About this task
Go through the lines below. Copy those with "computer".

>>>

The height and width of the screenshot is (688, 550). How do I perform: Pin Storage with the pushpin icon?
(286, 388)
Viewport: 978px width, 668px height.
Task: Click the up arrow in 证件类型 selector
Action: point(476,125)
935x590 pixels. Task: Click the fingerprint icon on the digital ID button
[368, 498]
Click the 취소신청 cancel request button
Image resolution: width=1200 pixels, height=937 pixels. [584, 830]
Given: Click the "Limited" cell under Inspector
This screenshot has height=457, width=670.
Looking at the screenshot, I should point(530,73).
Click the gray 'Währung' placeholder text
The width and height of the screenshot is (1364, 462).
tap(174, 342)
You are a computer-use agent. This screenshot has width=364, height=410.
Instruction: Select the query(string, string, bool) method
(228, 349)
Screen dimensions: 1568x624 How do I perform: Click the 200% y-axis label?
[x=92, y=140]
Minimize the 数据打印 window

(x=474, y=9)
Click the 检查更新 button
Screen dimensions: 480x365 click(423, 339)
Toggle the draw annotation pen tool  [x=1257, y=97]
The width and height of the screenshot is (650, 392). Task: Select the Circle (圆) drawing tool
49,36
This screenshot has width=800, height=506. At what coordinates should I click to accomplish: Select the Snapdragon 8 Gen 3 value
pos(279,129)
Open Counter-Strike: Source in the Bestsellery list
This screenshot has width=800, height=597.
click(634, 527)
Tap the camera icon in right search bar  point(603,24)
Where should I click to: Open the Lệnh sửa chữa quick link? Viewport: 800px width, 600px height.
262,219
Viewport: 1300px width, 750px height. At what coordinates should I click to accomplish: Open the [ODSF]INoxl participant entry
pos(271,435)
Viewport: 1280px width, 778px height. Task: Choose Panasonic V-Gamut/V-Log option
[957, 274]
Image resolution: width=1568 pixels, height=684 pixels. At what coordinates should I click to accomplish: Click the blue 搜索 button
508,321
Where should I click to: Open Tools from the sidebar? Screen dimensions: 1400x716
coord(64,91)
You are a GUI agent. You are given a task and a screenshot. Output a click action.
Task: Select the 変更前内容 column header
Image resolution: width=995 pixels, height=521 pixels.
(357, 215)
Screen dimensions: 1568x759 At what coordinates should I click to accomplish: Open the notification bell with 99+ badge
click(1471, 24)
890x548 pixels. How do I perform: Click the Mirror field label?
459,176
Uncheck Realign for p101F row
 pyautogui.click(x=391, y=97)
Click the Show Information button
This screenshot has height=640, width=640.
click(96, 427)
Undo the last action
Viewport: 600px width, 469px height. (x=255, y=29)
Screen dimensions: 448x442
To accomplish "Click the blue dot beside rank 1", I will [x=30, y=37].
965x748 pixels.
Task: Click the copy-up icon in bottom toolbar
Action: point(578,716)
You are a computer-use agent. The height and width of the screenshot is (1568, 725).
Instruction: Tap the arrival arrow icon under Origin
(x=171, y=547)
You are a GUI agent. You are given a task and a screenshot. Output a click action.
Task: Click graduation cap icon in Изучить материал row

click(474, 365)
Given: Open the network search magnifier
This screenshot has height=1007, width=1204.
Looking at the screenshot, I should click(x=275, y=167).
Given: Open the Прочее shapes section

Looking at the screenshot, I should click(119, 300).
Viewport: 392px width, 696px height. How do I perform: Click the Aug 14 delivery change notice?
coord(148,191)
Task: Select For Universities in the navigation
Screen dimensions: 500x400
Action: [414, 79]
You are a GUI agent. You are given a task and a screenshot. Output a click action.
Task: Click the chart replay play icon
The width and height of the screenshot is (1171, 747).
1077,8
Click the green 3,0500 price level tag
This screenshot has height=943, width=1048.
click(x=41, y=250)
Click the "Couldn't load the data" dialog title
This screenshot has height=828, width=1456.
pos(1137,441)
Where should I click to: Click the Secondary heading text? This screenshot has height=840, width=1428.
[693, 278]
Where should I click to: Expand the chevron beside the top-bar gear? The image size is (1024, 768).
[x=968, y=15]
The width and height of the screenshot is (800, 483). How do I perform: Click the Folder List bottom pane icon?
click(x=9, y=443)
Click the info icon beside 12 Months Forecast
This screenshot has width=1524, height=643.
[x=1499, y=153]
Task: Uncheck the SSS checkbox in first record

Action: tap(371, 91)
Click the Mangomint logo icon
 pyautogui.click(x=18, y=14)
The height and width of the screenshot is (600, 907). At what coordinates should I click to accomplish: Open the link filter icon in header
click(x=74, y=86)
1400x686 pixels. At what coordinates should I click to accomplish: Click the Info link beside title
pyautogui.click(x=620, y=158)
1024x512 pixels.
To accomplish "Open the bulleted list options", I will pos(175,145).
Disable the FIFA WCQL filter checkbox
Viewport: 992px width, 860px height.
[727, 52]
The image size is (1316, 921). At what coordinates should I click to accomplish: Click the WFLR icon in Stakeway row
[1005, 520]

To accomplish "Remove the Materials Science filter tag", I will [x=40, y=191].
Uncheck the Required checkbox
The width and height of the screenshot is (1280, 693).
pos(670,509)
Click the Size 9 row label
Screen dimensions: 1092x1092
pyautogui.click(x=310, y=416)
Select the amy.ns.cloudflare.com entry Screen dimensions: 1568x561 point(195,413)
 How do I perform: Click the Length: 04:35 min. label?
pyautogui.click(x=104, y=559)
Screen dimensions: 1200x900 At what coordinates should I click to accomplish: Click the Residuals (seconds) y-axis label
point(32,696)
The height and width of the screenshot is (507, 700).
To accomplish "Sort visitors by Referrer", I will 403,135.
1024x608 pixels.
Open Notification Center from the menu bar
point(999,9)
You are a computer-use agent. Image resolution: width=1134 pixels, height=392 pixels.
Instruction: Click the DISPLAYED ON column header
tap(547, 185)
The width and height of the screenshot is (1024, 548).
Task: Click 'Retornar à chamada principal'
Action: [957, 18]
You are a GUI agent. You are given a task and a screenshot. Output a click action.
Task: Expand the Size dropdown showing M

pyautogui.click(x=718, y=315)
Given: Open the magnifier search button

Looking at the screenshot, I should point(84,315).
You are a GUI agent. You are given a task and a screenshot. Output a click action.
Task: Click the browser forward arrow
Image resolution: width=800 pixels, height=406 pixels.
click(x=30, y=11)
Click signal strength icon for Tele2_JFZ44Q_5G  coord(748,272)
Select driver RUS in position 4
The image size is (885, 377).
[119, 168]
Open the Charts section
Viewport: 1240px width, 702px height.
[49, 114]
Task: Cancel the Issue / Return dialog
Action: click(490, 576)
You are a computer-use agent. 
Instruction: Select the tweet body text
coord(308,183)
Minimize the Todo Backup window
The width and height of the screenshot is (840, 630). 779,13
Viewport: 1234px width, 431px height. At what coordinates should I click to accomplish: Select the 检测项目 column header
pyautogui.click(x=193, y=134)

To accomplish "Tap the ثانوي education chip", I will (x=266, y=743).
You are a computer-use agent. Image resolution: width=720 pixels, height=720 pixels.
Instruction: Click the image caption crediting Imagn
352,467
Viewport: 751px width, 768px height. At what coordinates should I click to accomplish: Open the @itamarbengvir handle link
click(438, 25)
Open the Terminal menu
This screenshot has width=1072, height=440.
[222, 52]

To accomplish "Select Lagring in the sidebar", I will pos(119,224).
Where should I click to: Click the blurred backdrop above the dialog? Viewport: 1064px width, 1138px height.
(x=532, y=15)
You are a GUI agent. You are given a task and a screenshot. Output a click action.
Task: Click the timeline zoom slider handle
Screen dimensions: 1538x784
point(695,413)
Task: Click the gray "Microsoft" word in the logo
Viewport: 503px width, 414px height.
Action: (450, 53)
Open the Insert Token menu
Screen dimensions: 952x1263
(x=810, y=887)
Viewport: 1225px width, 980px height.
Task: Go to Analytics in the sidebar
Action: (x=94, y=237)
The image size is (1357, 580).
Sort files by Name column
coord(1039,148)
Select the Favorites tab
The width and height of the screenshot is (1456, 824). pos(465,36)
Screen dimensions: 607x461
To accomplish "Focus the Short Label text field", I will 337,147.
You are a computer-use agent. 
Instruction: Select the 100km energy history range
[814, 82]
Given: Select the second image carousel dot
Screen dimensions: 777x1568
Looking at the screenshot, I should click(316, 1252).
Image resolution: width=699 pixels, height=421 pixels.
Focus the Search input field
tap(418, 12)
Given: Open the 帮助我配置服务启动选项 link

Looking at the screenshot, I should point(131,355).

<<<

Solution
You are a computer-use agent. This screenshot has width=364, height=410.
You are a computer-use agent. The height and width of the screenshot is (1568, 725).
You are a computer-use agent. Image resolution: width=1134 pixels, height=392 pixels.
You are a computer-use agent. 
You are a computer-use agent. Image resolution: width=720 pixels, height=720 pixels.
You are a computer-use agent. 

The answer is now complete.